PARTI DELL'ESERCIZIO »
a) Per favore, riporta dal testo sul principio femminile il passo da "Ti cito ancora, ‘non" a "cos’è la natura?".
b) Nel testo sul principio femminile, che cosa indica in italiano la parola colophon?
c) Prosegui il testo sul principio femminile a partire dall'ultima frase presente.

Può prevalere in un mondo come quello in cui viviamo oggi questo ‘principio’ femminile?

Deve riuscire a prevalere, anche nel maschio, per portare un equilibrio. Anche se probabilmente non accadrà, perché come diceva Leopardi, ogni civiltà conosce un ciclo, arriva al suo estremo e l’estremo della nostra società è il patricentrismo, l’iper-razionalità che reprime totalmente il femminile. Le civiltà, come gli individui, conoscono i loro cicli e prima o poi muoiono.

Ti cito ancora, ‘non esiste una vittoria dell’uomo’ se non c’è sacralità della natura’.

Innanzitutto, l’individuo comunemente non sa nemmeno che cos’è la natura. Aristotele diceva ‘è un non ente’, cosa avrà voluto significare? Perché devo pensare che la natura sia l’albero e non per esempio la tecnologia, perché questa distinzione tra cultura e natura? La cultura è prodotta dal cervello umano, che fino a prova contraria è stato fatto da madre natura. Vedi anche qui il patricentrismo che vuole dominare e crea separazioni dove non ci sono.

Allora cos’è la natura?

Innanzitutto, è bellezza e la bellezza esprime l’amore, la capacità di darsi. Tutto in natura è evanescente, Eraclito diceva ‘un uomo non può bagnarsi due volte in uno stesso fiume’, la natura è questa impermanenza continua che poi si esprime appunto come bellezza, come amore, fondamentalmente, è il femminile. Tutto può essere natura, anche la tecnologia, dipende da come la si vive: se si è integri dentro, se l’animus e l’anima, la parte maschile e quella femminile, sono integri, allora lo strumento conduce alla libertà. Ma se dentro di sé non si è integri, lo strumento crea sempre più schiavitù.

Che cos’è per te il ‘quoziente humano’?

È una bellissima espressione, perché esseri umani non si nasce, si diventa a mano a mano che ci si ritrova nell’identità con il tutto, con il cosmo, che si supera l’illusione della separazione. Questo si capisce molto bene quando si fa lo yoga del colophon, uno degli yoga sciamanici. La parola colophon in italiano indica l’ultimo segno o il primo di un libro; nello yoga indica l’attraversamento della grande soglia.

VOCI MOSTRATE »

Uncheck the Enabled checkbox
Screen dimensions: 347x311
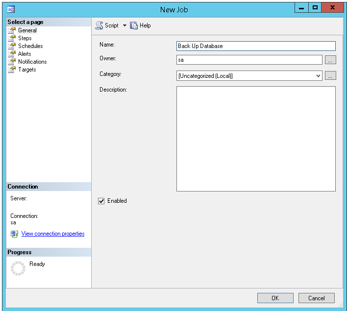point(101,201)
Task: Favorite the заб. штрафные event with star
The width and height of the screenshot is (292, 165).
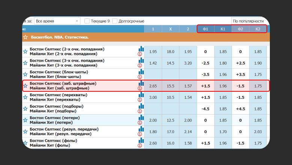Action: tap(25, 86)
--
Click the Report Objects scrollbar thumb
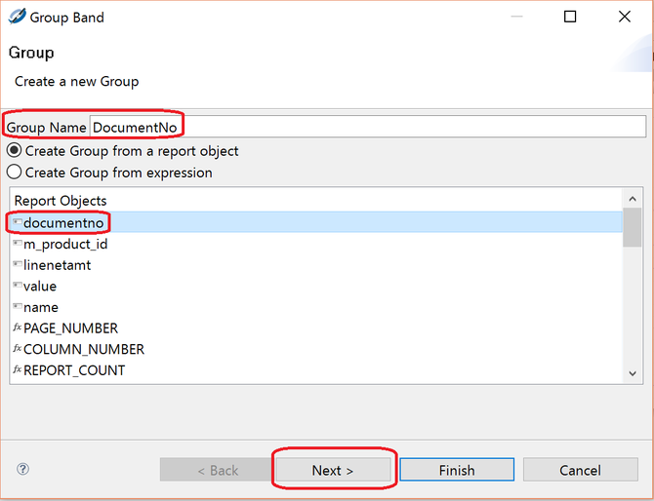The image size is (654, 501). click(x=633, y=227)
---
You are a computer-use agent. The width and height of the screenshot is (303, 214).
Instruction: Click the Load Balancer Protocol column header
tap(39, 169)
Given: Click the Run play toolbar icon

ELENCO DELLE RISPOSTE »
a)
Ti cito ancora, ‘non esiste una vittoria dell’uomo’ se non c’è sacralità della natura’.

Innanzitutto, l’individuo comunemente non sa nemmeno che cos’è la natura. Aristotele diceva ‘è un non ente’, cosa avrà voluto significare? Perché devo pensare che la natura sia l’albero e non per esempio la tecnologia, perché questa distinzione tra cultura e natura? La cultura è prodotta dal cervello umano, che fino a prova contraria è stato fatto da madre natura. Vedi anche qui il patricentrismo che vuole dominare e crea separazioni dove non ci sono.

Allora cos’è la natura?

b) L'ultimo segno o il primo di un libro.

c)
A memoria di umanità

Questo si ritrova nello yoga del colophon, ispirato al Bardo Tösgrol, il libro tibetano dei morti, ma anche nella tradizione orfica: nelle lamine orfiche che mettevano in bocca al morente c’era l’indicazione ‘non dimenticare’.

Il morente non doveva bere dal primo fiume che incontrava, il Lete, perché dimenticava tutto, doveva aspettare e bere dal secondo, Mnemosine, la memoria; nel Bardo Tösgrol si dice che quando muori non devi avere paura, se hai paura cadi nella fossa dell’inconsapevolezza e dimentichi, diversamente fai un transito cosciente. Non è l’Io che sopravvive ma una consapevolezza più vasta in sé, i cristiani dicono l’anima: l’anima resta cosciente nel transito, ma quando ti reincarni, quando entri nella matrice, nell’utero, c’è un momento in cui dimentichi.

Naropa (mistico e monaco buddista indiano, ndr) diceva che si può stare in contatto col morente per tutto lo stato intermedio, dalla morte alla successiva rinascita, ma quando è nell’utero c’è un momento in cui dimentica.

Diventare essere umani è ricordare chi sei, la missione dell’anima, cosa sei venuto a fare.

Questo per me è il quoziente humano, la capacità di ricordare chi sei.
Nello yoga sciamanico usiamo un mantra che si dice sia stata l’ultima parola pronunciata dal Buddha prima di morire: ‘sammasati’: ‘ricorda chi sei’. Ricorda che sei un Buddha, ricorda che sei un risvegliato. Ecco, il quoziente humano, secondo me, è un quoziente di memoria. L’esperienza spirituale non è creare qualcosa che non c’è, non è raggiungere qualcosa che non è parte di te, ma semplicemente ricordare qualcosa che è già qui dentro di te.

Selene, chi è lo sciamano?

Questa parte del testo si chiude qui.